= 1954 Papua New Guinean general election =

General elections were held in Papua and New Guinea on 2 October 1954.

==Electoral system==
The 29-member Legislative Council consisted of the Administrator, 16 civil servants, nine members appointed by the Administrator (three representatives of the indigenous population, three representing European settlers and three representing missionaries) and three elected Europeans. The Chinese community were also given the right to vote alongside Europeans. However, although there were around 13,000 Europeans and 2,000 Chinese in the territory, only around 2,700 people registered to vote.

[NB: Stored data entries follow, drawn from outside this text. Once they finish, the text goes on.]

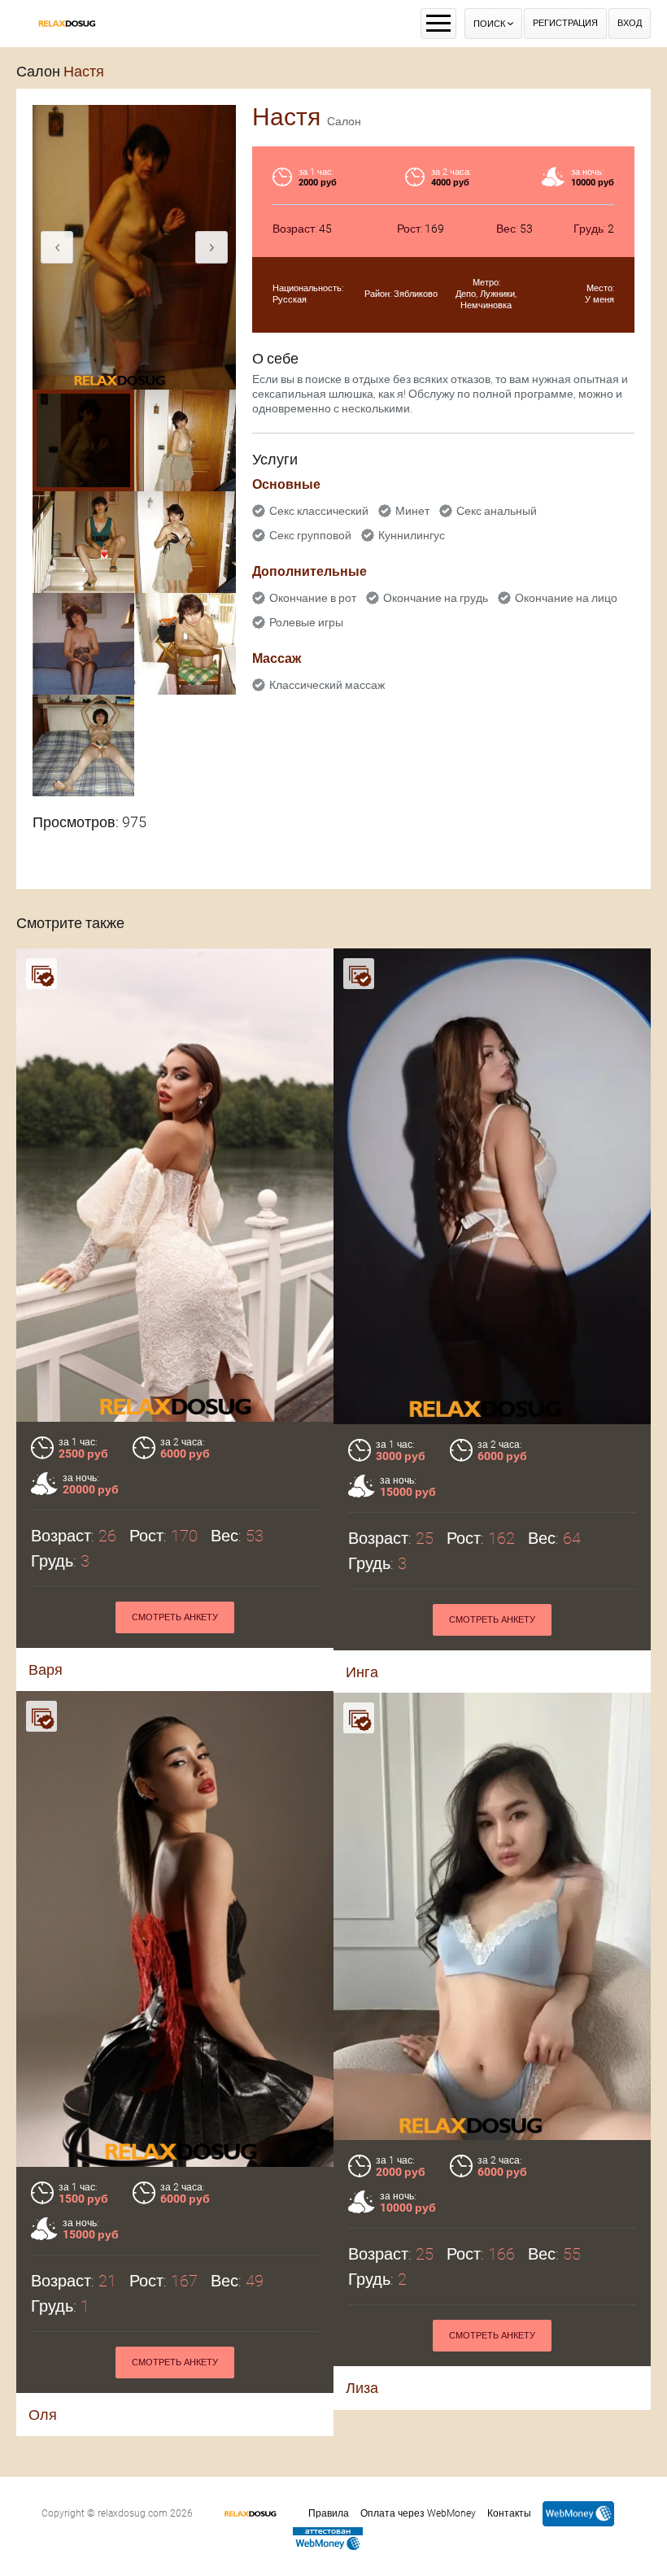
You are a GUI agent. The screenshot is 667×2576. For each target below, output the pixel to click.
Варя (45, 1669)
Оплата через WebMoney (418, 2513)
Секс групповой (310, 535)
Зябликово (416, 294)
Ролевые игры (306, 622)
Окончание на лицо (566, 597)
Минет (412, 510)
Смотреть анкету (175, 1617)
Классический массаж (327, 684)
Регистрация (565, 23)
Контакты (509, 2513)
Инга (362, 1671)
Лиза (362, 2387)
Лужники (497, 294)
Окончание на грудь (435, 597)
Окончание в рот (312, 597)
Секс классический (318, 510)
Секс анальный (496, 510)
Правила (328, 2513)
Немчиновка (486, 305)
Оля (42, 2414)
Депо (466, 294)
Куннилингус (411, 535)
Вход (629, 23)
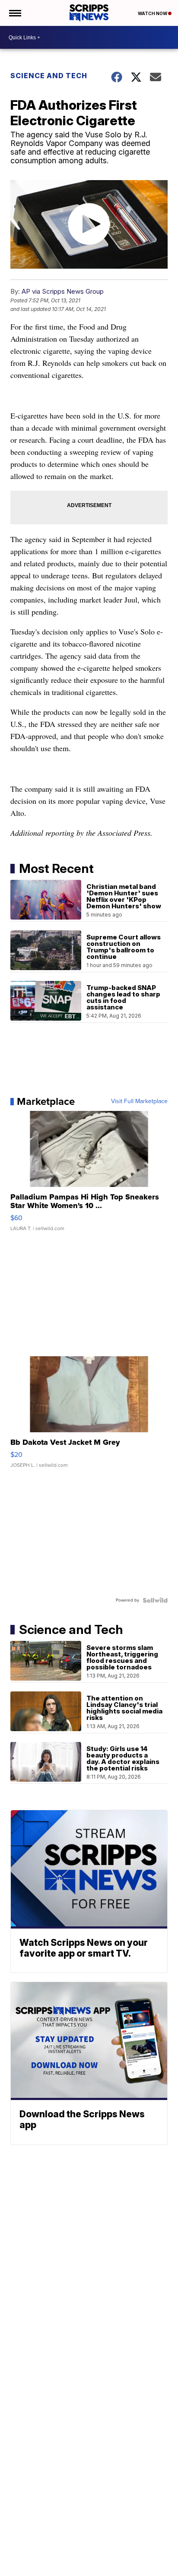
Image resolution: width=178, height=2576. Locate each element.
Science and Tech (48, 75)
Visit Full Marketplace (139, 1101)
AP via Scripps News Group (63, 291)
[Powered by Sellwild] (155, 1600)
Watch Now (153, 13)
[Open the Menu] (14, 13)
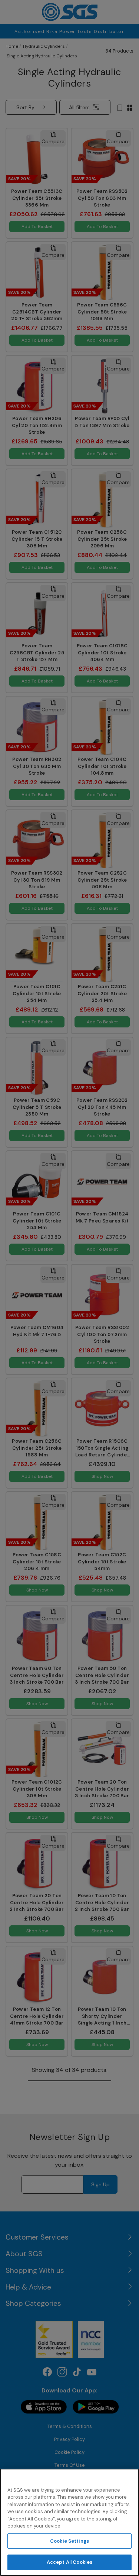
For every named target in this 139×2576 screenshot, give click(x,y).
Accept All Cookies (69, 2562)
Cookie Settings (69, 2541)
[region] (69, 2522)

The three elected members were elected from three single-member constituencies, New Guinea Islands, New Guinea Mainland and Papua by preferential voting. Voting was not compulsory.

==Campaign==
Nominations for the three elected seats closed on 9 August, with five candidates put forward. The New Guinea Islands seat was contested by the incumbent Don Barrett and John Stokie, a plantation manager. In New Guinea Mainland, the incumbent Carl Jacobsen did not run, resulting in a contest between the theatre owner Harry Starr and optometrist and planter George Whittaker. Incumbent MLC Ernest James was the only candidate in Papua.

==Results==

| Constituency | Candidate | Votes | % | Notes |
| New Guinea Islands | Don Barrett | 408 | 77.9 | Re-elected |
| John Stokie | 116 | 22.1 |  |
| New Guinea Mainland | George Whittaker | 145 | 78.4 | Elected |
| Harry Starr | 40 | 21.6 |  |
| Papua | Ernest James | Unopposed |  | Re-elected |
| Invalid/blank votes |  | 25 | – |  |
| Total |  | 734 | 100 |  |
| Registered voters/turnout |  | 1,825 | 40.2 |  |
Source: Pacific Islands Monthly

===Appointed members===

| Position |  | Member |
| Administrator |  | Donald Cleland |
| Civil servants | Chief Collector of Customs | Frank Lee |
| Government Secretary | Steven Lonergan |
| Chief Native Lands Commissioner | Ivan Champion |
| Crown Law Officer | Walter William Watkins |
| Director of Agriculture, Stock and Fisheries | R.E.P. Dwyer |
| Director of District Services and Native Affairs | Alan Roberts |
| Acting Assistant Director of District Services and Native Affairs | John Rollo Foldi |
| Director of Education | William Groves |
| Director of Forests | James Bannister McAdam |
| Director of Health | John Gunther |
| District Commissioner for Central District | Sydney Elliott-Smith |
| District Commissioner for Madang | R.W. Wilson |
| District Commissioner for Morobe | Horrie Niall |
| District Commissioner for New Britain | John Keith McCarthy |
| Secretary of Lands, Surveys and Mines | Douglas Macinnis |
| Treasurer and Director of Finance | Harold Reeve |
| Representatives of Europeans |  | Doris Booth |
Robert Bunting
Basil Fairfax-Ross
| Representatives of Natives |  | Merari Dickson |
Pita Simogun
John Vuia
| Representatives of Missionaries |  | James Dwyer |
Frank George Lewis
David Eric Ure
Source: Pacific Islands Monthly, Institute of Commonwealth Studies

==Aftermath==
In March 1955 Frank Lee was replaced by Thomas Grahamslaw. Later in the year missionary representative Frank George Lewis left the territory and was replaced in the Council by Philip Strong.